- [Available records]

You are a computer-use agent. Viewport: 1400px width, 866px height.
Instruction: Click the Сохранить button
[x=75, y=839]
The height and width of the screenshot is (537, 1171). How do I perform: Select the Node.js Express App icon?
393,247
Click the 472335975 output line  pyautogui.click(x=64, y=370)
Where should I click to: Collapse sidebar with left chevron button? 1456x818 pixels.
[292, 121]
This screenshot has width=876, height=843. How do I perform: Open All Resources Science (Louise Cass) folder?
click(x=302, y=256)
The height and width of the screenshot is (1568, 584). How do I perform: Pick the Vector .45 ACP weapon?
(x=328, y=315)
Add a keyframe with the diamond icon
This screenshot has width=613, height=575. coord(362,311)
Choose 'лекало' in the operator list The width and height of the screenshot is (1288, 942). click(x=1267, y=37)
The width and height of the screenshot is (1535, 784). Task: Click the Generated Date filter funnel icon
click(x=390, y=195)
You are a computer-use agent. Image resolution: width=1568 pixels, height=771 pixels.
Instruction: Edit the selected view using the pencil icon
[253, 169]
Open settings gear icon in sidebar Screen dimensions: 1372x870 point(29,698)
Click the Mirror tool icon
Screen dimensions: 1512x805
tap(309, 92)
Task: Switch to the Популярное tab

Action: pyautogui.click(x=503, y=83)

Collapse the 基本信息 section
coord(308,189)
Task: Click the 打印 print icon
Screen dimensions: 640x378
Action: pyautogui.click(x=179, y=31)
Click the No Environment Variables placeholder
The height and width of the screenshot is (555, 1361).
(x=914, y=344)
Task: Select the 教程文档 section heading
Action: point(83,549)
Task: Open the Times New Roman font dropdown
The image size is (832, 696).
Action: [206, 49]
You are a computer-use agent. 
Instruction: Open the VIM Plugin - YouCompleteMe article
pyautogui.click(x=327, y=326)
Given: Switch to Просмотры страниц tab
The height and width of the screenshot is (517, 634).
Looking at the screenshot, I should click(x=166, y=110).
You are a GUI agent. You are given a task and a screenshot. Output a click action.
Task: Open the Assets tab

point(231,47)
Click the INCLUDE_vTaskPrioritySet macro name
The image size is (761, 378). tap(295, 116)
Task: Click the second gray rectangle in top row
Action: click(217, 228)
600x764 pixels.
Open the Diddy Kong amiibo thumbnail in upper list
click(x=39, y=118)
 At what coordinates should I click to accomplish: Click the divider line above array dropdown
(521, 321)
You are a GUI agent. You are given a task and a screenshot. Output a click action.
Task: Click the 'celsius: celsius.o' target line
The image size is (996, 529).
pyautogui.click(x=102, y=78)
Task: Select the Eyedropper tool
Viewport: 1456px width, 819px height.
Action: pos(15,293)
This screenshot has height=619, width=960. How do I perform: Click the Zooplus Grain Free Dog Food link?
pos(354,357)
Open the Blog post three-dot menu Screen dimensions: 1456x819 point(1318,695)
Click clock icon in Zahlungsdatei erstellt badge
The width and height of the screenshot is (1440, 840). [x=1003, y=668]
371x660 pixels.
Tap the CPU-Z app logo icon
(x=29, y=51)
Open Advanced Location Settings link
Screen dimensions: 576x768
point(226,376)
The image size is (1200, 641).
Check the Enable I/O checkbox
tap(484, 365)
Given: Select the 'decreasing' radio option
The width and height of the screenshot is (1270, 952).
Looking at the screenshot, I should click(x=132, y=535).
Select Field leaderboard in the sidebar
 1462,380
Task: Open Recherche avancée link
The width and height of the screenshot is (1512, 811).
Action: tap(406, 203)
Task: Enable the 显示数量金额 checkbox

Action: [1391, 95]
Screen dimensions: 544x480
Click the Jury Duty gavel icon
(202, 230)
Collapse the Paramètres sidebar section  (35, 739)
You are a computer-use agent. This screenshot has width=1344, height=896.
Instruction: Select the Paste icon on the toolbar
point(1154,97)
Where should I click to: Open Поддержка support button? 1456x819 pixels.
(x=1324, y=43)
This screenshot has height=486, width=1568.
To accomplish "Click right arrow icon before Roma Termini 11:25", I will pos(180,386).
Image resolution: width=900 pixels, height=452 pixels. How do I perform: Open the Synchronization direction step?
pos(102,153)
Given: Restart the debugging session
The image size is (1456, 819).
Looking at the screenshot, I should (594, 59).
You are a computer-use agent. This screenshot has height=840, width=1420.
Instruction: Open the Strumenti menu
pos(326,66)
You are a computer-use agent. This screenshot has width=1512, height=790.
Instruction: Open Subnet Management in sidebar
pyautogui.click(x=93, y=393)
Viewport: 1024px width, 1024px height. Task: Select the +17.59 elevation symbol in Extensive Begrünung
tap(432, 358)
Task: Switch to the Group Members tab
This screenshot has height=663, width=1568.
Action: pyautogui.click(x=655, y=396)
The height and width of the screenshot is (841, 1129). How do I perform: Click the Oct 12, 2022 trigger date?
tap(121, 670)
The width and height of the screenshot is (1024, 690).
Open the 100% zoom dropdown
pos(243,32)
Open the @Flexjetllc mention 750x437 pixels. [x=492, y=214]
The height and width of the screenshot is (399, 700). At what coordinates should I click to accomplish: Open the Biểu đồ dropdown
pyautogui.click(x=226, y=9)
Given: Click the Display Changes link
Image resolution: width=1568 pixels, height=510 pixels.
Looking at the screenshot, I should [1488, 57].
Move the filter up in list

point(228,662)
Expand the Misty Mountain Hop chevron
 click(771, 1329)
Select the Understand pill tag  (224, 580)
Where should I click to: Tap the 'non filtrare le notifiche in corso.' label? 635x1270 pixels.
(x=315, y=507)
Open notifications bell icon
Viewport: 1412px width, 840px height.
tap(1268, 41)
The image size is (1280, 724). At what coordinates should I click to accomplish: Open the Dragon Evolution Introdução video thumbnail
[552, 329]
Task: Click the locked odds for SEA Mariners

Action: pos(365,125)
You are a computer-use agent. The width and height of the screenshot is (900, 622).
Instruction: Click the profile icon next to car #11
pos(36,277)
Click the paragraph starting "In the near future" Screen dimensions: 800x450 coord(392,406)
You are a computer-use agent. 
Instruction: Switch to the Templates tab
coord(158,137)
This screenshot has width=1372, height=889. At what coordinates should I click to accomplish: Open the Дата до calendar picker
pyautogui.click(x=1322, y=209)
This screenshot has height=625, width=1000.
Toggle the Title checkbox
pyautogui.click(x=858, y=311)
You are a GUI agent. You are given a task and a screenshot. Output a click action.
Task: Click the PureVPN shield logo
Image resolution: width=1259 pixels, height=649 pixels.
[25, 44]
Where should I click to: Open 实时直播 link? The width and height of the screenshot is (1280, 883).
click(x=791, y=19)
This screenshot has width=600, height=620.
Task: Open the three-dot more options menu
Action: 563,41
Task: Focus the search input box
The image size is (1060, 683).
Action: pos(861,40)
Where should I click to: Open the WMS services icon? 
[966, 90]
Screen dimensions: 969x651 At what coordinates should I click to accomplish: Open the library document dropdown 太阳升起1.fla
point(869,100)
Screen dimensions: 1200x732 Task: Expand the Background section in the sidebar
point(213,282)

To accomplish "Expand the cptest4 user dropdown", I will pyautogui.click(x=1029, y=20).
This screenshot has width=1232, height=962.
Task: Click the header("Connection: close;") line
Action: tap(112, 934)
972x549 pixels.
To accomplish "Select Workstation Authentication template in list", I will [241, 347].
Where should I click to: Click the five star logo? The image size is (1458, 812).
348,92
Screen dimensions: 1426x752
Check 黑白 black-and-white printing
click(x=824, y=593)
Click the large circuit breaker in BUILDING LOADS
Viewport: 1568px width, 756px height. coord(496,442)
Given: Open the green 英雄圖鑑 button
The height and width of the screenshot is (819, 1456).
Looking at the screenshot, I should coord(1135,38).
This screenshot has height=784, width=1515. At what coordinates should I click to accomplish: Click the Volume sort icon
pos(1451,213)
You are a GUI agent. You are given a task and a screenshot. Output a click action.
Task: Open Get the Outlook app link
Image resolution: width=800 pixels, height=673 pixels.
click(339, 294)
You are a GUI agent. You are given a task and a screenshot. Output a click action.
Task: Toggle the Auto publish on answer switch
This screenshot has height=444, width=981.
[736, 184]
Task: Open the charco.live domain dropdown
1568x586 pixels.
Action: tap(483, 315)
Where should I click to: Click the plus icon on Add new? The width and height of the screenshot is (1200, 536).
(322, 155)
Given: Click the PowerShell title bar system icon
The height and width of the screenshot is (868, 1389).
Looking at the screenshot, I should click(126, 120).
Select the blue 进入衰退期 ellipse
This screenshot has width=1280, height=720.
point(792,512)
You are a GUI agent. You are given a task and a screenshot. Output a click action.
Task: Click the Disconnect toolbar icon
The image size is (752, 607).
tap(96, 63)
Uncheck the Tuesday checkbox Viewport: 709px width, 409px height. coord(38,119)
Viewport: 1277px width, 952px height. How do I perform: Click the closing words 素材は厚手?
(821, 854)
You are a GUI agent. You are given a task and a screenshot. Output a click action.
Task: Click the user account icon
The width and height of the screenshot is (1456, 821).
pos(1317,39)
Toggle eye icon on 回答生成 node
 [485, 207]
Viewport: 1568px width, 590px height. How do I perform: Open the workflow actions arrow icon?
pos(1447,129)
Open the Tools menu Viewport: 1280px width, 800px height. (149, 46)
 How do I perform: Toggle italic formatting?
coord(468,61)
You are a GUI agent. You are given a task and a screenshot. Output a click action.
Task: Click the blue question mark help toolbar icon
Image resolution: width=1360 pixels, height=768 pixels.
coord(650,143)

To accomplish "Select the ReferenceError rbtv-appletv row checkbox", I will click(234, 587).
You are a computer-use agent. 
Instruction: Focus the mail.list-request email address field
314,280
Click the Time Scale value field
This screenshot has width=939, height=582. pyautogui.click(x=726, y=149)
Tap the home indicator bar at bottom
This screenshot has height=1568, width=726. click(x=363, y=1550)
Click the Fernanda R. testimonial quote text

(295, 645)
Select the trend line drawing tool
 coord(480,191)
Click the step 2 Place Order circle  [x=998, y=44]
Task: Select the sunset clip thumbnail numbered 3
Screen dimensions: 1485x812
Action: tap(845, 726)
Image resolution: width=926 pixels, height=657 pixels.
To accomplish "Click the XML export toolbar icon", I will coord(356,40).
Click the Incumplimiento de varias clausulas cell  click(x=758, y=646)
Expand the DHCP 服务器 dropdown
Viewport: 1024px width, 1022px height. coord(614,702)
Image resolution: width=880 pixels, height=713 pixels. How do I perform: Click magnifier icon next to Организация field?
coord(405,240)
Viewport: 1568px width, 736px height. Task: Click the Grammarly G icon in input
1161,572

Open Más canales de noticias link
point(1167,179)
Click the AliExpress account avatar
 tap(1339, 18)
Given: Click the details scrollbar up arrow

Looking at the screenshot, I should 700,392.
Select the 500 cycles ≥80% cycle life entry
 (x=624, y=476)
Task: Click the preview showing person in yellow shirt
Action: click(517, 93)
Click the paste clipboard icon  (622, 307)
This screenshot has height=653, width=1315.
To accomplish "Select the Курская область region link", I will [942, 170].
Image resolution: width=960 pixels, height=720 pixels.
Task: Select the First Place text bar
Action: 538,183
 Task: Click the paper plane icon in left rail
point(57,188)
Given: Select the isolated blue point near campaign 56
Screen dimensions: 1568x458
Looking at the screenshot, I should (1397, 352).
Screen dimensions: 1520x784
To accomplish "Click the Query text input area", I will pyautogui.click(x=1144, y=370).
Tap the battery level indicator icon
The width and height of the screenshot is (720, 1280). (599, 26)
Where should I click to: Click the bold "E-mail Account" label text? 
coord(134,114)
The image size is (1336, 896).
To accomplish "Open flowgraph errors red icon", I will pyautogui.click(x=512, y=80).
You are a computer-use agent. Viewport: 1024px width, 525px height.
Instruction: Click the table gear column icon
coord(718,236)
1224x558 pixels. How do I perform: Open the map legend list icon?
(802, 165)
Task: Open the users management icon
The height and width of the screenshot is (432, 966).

- [Your objective] Copy verbatim the entries from the first line through the line containing "click(x=302, y=256)", including both of those lines.

- [Worked answer]
You are a computer-use agent. Viewport: 1400px width, 866px height.
Instruction: Click the Сохранить button
[x=75, y=839]
The height and width of the screenshot is (537, 1171). How do I perform: Select the Node.js Express App icon?
393,247
Click the 472335975 output line  pyautogui.click(x=64, y=370)
Where should I click to: Collapse sidebar with left chevron button? 1456x818 pixels.
[292, 121]
This screenshot has width=876, height=843. How do I perform: Open All Resources Science (Louise Cass) folder?
click(x=302, y=256)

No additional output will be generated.